This Agreement and any of Franchisee's rights hereunder shall not be assigned without written approval of Franchiser. In the event Franchisee is a corporation or partnership or other legal entity, no change or substitution of shareholders or ownership interest, direct or indirect, whether by merger or consolidation or otherwise, shall be made without written approval of Franchiser. Any attempted assignment or change without written approval of Franchiser shall be void and of no force or effect. Any sale, assignment or other transfer of any interest in this Agreement and/or the Store by Franchisee will be subject to payment of a transfer fee paid to Franchiser by the transferor due at the time of such transfer, the amount of which shall be Franchiser's transfer fee in effect at the time of transfer, and at Franchiser's option, may be subject further to the transferee executing the Franchiser's then current form of franchise agreement to replace this Agreement, among other things.

(Franchise Agreement at 10.)

{¶ 3} A credit and security agreement granted Ohio Valley a security interest in the following collateral:

All machinery, equipment, furniture and fixtures, now owned or hereafter acquired, together with all replacements thereof, all attachments, accessories, parts, equipment, and tools belonging thereto or for use in connection therewith; all inventory and supplies now owned or hereafter acquired; all accounts receivable, accounts, notes, drafts, acceptances, and other forms of obligations and receivables now or hereafter received by or belonging to Franchisee for goods sold by Franchisee or for services rendered by Franchisee, all guarantees and securities therefor, and all rights, title and interest of Franchisee in merchandise which shall give rise thereto, and all rights of Franchisee earned or yet to be earned under contracts to sell, or to render services, or any other contract rights, choses in action or general intangibles of every kind. Proceeds of collateral are also covered. Products of collateral are also covered.

If the Store is owned by a corporation, then the Collateral shall also include all of the voting shares of capital stock of the corporation that owns the Store.
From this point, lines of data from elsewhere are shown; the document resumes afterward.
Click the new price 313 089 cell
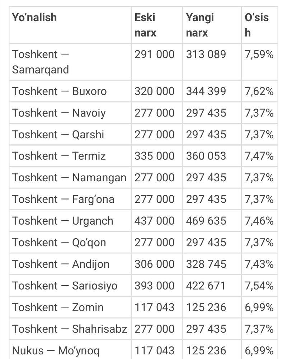287x359 pixels. pyautogui.click(x=206, y=54)
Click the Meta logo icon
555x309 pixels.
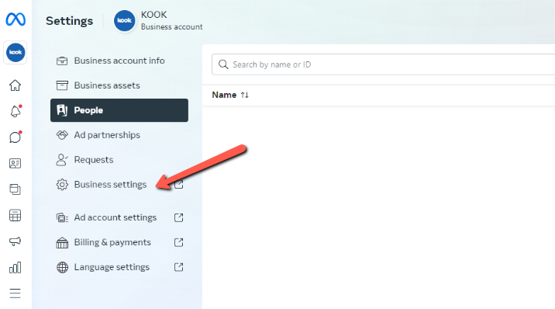16,19
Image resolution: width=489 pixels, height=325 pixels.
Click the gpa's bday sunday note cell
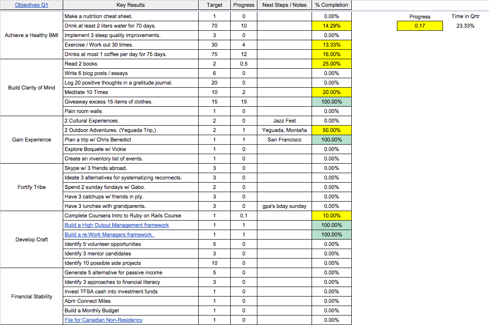click(x=284, y=206)
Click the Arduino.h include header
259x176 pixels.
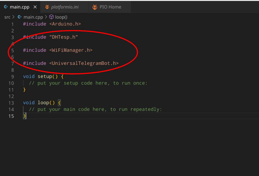coord(65,24)
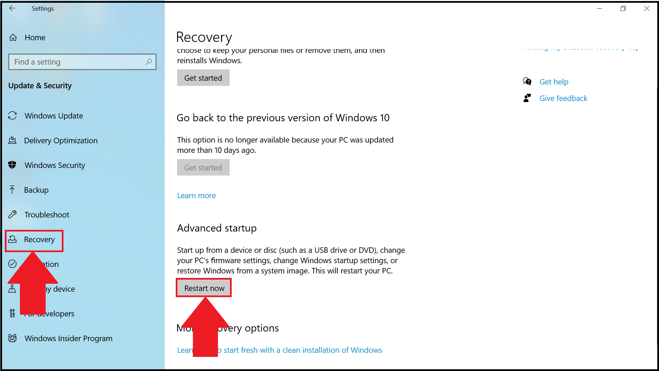Click Find a setting search input field
The image size is (659, 371).
[82, 61]
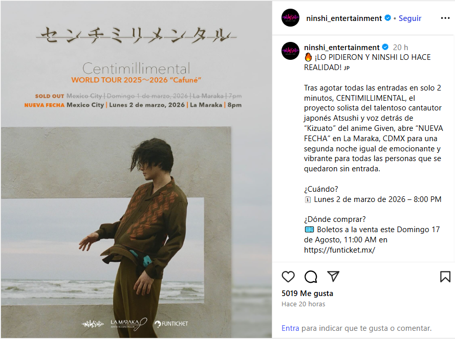
Task: Click the verified badge in the caption
Action: click(385, 47)
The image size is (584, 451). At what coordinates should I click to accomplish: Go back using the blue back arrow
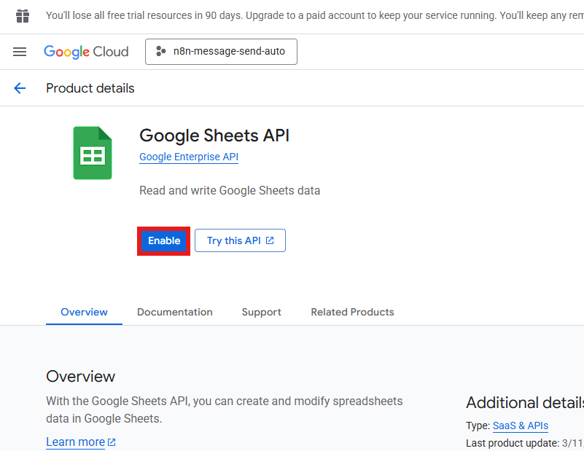tap(20, 88)
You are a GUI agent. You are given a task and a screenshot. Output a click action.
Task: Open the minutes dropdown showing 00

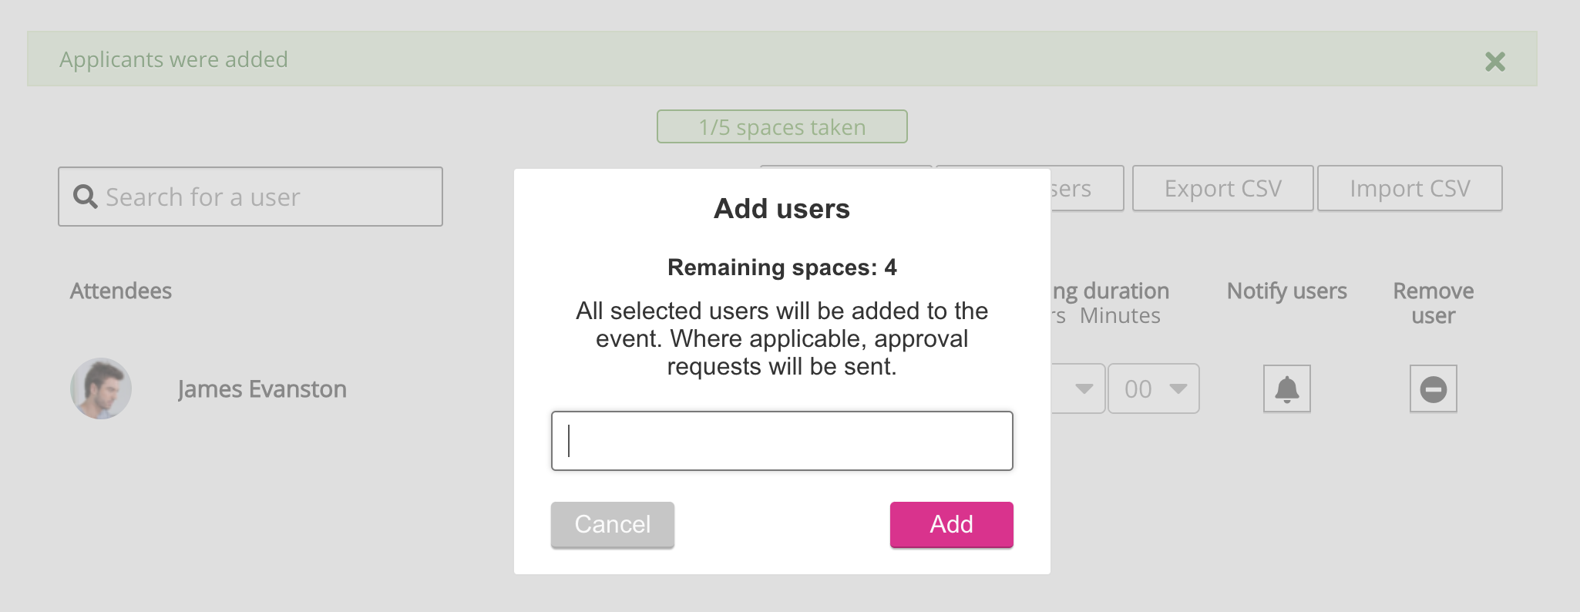(x=1153, y=388)
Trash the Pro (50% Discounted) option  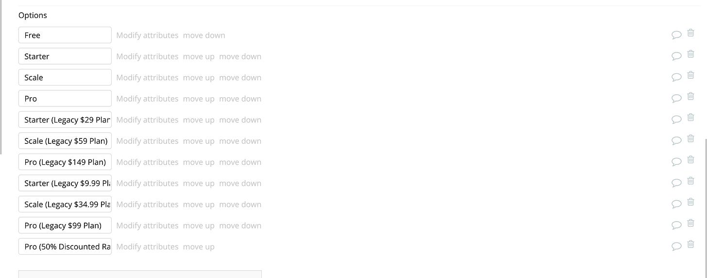point(690,244)
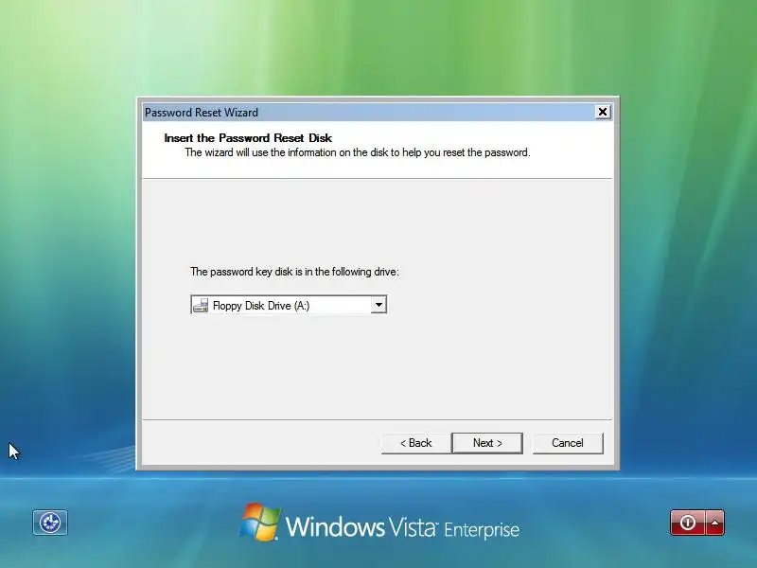
Task: Click the red power shutdown button
Action: point(688,523)
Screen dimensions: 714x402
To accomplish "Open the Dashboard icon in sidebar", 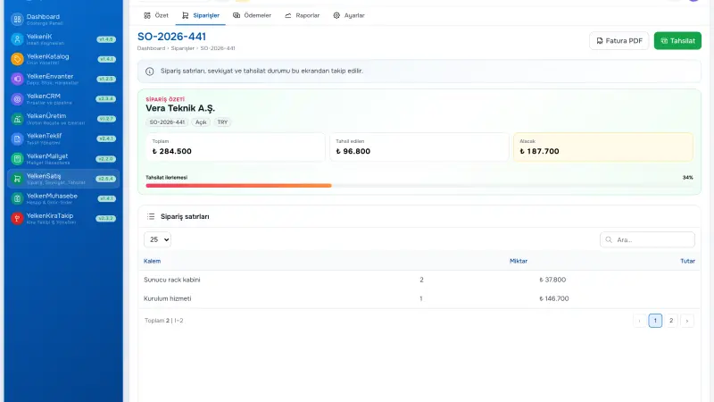I will tap(17, 19).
(Credit and Security Agreement at 2.)

{¶ 4} On February 26, 2003, appellee Tgiorgis purchased Woldehiwot's shares of East Main. On March 17, 2003, appellant and appellee Tgiorgis entered into a business agreement for the sale of appellant's share of the business for the total amount of $100,000. Appellee Tgiorgis formed Chellena, and on June 3, 2003, the parties entered into a purchase agreement ("June 2003 agreement"), for Chellena's purchase of the Ameristop and the assets of East Main. The June 2003 agreement provided, in pertinent part:

2. PURCHASE AND SALE OF ASSETS AND INVENTORY. Under the terms and subject to all conditions herein and performances by each of the parties hereto of their respective obligations hereunder, the Purchaser agrees to purchase from the Seller and the Seller agrees to sell and deliver to Purchaser at the closing, the business and assets listed in Exhibit "A" attached hereto and incorporated herein by reference, in an as is condition.
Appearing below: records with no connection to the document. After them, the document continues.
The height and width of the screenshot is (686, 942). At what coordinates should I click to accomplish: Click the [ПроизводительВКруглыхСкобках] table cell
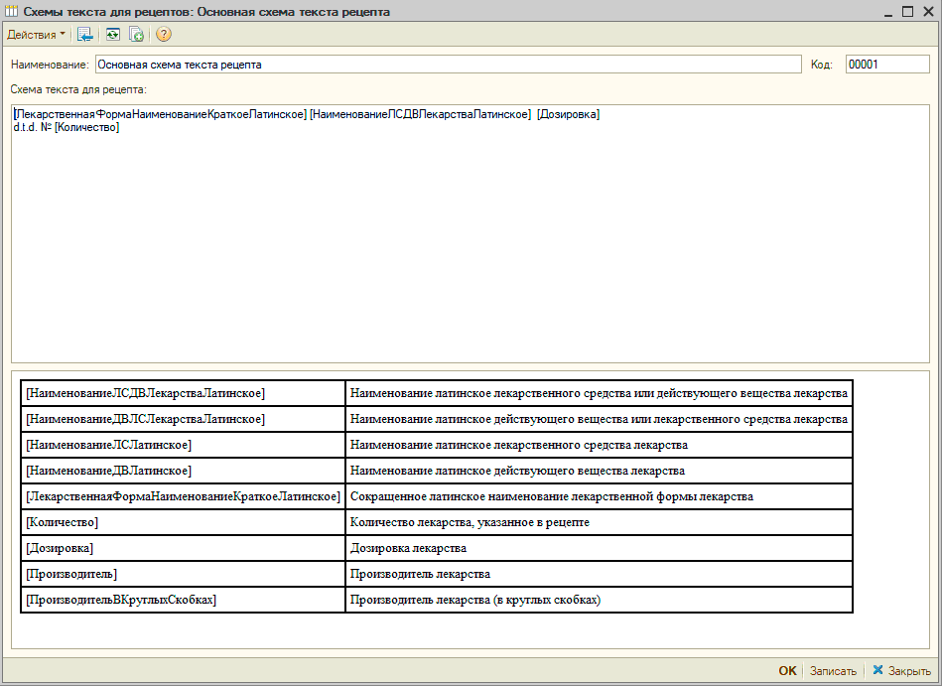(x=184, y=600)
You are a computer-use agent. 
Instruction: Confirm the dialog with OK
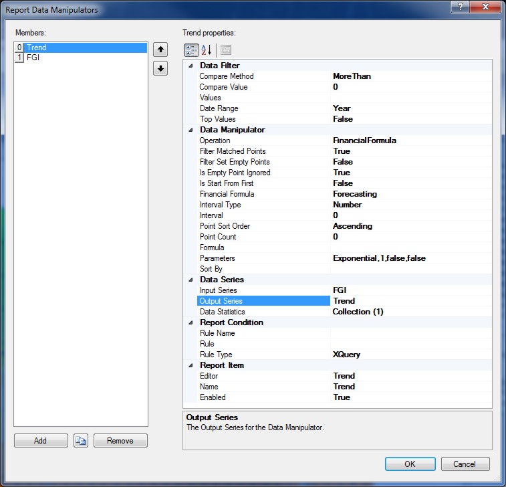pyautogui.click(x=410, y=464)
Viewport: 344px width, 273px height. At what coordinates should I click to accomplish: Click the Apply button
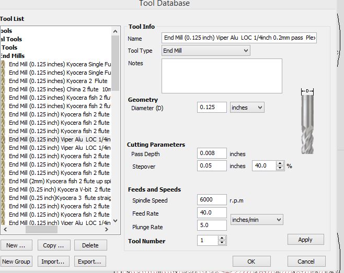(305, 240)
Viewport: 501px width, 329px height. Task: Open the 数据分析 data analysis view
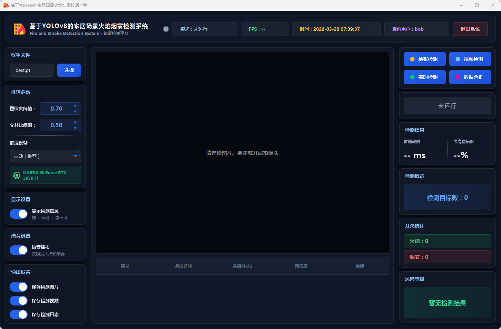(470, 77)
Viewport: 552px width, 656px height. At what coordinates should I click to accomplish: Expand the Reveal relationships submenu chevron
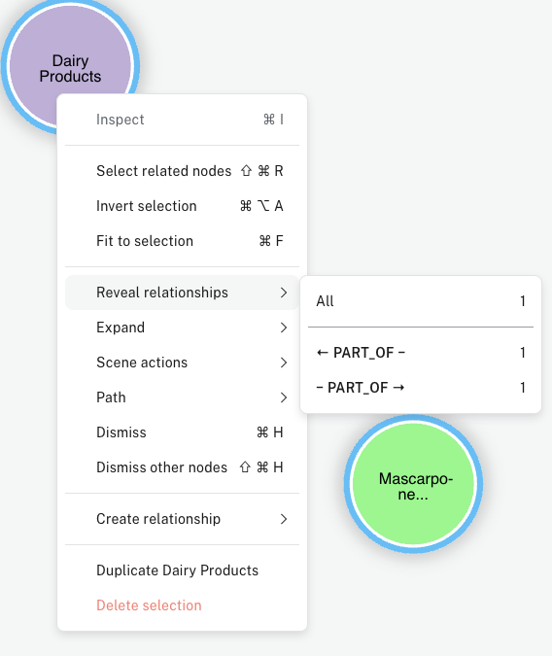[x=284, y=293]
3. PURCHASE PRICE. The Purchaser shall pay to Seller the price of Fifty Thousand Dollars ($50,000.00) for the business and the Seller in turn will disburse to Besrat Amare, a 55% shareholder, the sum of Fifty Thousand Dollars and Godofai Tgiorgis will exchange his stock in 4736 E. Main, Inc. for shares of stock in Chellena Food Express, Inc. Said Fifty Thousand Dollars shall be paid as follows: (a) Purchaser will execute and deliver to Seller, Besrat Amare, a promissory/cognovit note in the principal sum of Fifty Thousand Dollars ($50,000.00). Said promissory note shall bear zero (-0-) interest. Said payment of Fifty Thousand Dollars will be due and payable in full on or before May 31, 2005.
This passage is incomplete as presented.